[Verilen Alıntı]

Nükleer santrallerin yakıtı olan uranyum elementi, daha çok zenginleştirildiğinde atom bombası olarak kullanılabiliyor.

Toplumumuzun büyük çoğunluğu nükleer santrale karşı çıksa da, azınlıktaki bir görüş, nükleer santrali, nükleer silaha sahip olma olarak algılamaktadır. Nükleer silahların hammaddesi uranyum elementi, nükleer santrallerde üretilmez. Bu element, ancak özel olarak yapılan zenginleştirme tesislerinde üretilmektedir. Türkiye’ye zenginleştirme tesisi kurulmayacak, böyle bir tesisin kurulmasını ABD başta olmak üzere hiçbir ülke kabul etmeyecektir. Kurulduğunu kabul etsek bile zenginleştirme tesisleri, Uluslararası Atom Enerji Ajansı (UAEA) ve ABD’nin sürekli denetimi altındadır.

Günümüzde ABD başta olmak üzere diğer gelişmiş ülkelerin, İran ile yaşadıkları sürtüşme, yine benzer bir konuya dayanıyor. İran’ın nükleer santral yakıtlarını kendi üretmek istemesi, sorunun temel kaynağını oluşturuyor. Varılan son noktada İran, gelişmiş ülkelerin kurtulmak istedikleri nükleer atıkları alarak, ülkesini nükleer çöplüğe çevirecek anlaşmaya varmak üzeredir. Ülkemizde de benzer bir yasa çıkartılarak, ABD ve Fransa’dan nükleer atıklarının ülkemize aktarılmasının yolu açılmıştır.

[/Verilen Alıntı]
[Kayıtlı Veriler]

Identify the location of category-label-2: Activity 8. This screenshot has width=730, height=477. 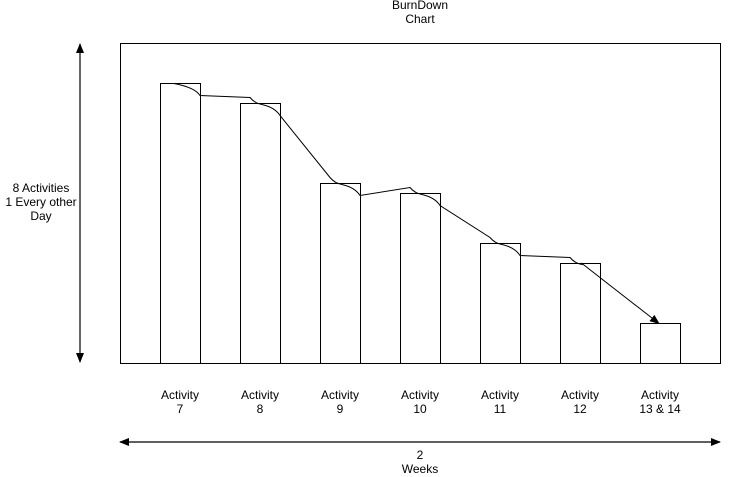
(260, 402).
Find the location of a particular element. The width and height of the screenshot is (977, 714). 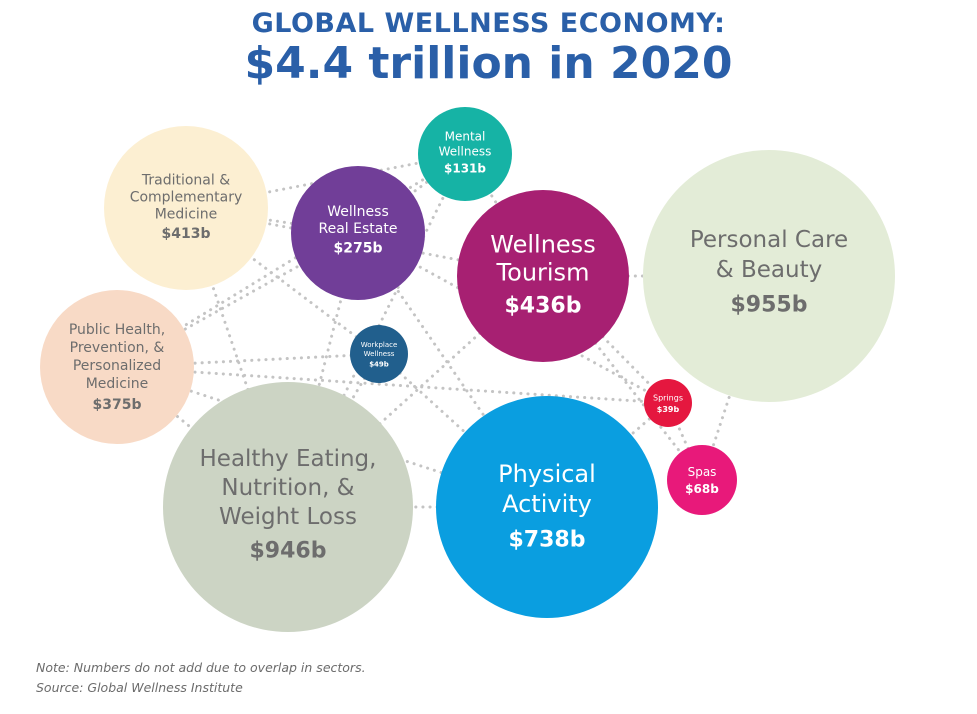

bubble-label: Physical is located at coordinates (547, 474).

[/Kayıtlı Veriler]

> _Yapılacak Alıştırmalar_:
- a) Nükleer santraller hakkındaki alıntıdan "Toplumumuzun büyük çoğunluğu" ifadesinden başlayıp "sürekli denetimi altındadır." ifadesi de dahil olmak üzere bölümü hiç değiştirmeden yazdırın.
- b) Nükleer santraller hakkındaki alıntıya göre nükleer santrale sahip olmak neden nükleer silaha sahip olmak anlamına gelmez? Bir ila üç cümleyle açıklayın.
Satırların alıntıyla hiçbir ilgisi yoktur.

> _Yanıtlar_:
- a)
Toplumumuzun büyük çoğunluğu nükleer santrale karşı çıksa da, azınlıktaki bir görüş, nükleer santrali, nükleer silaha sahip olma olarak algılamaktadır. Nükleer silahların hammaddesi uranyum elementi, nükleer santrallerde üretilmez. Bu element, ancak özel olarak yapılan zenginleştirme tesislerinde üretilmektedir. Türkiye’ye zenginleştirme tesisi kurulmayacak, böyle bir tesisin kurulmasını ABD başta olmak üzere hiçbir ülke kabul etmeyecektir. Kurulduğunu kabul etsek bile zenginleştirme tesisleri, Uluslararası Atom Enerji Ajansı (UAEA) ve ABD’nin sürekli denetimi altındadır.

- b) Nükleer silahların hammaddesi olan uranyum elementi nükleer santrallerde üretilmez, yalnızca özel olarak yapılan zenginleştirme tesislerinde üretilir. Alıntıya göre Türkiye'ye böyle bir tesis kurulmayacaktır. Kurulsa bile zenginleştirme tesisleri UAEA ve ABD'nin sürekli denetimi altındadır.